### [EXTRACTED MATERIAL]
····················

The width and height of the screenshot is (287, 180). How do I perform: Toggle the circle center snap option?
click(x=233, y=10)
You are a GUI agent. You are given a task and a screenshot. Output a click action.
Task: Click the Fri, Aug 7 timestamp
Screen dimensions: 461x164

····················

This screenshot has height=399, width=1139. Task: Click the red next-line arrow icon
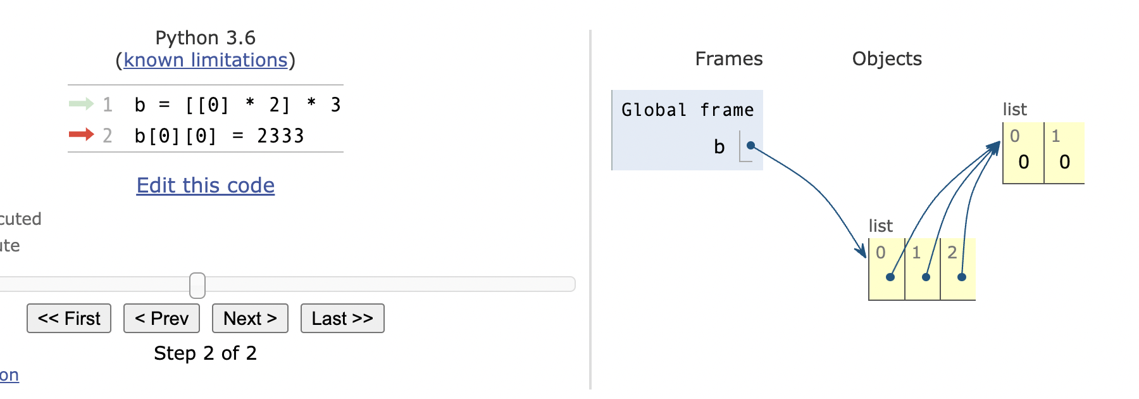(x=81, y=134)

····················

### [WHAT IS EXPECTED]
Echo the items exactly, everything from the line containing "This screenshot has" down to the line containing "(x=81, y=134)", both included. Leave the pictures out of your answer.

### [CORRECT ANSWER]
This screenshot has height=399, width=1139. Task: Click the red next-line arrow icon
(x=81, y=134)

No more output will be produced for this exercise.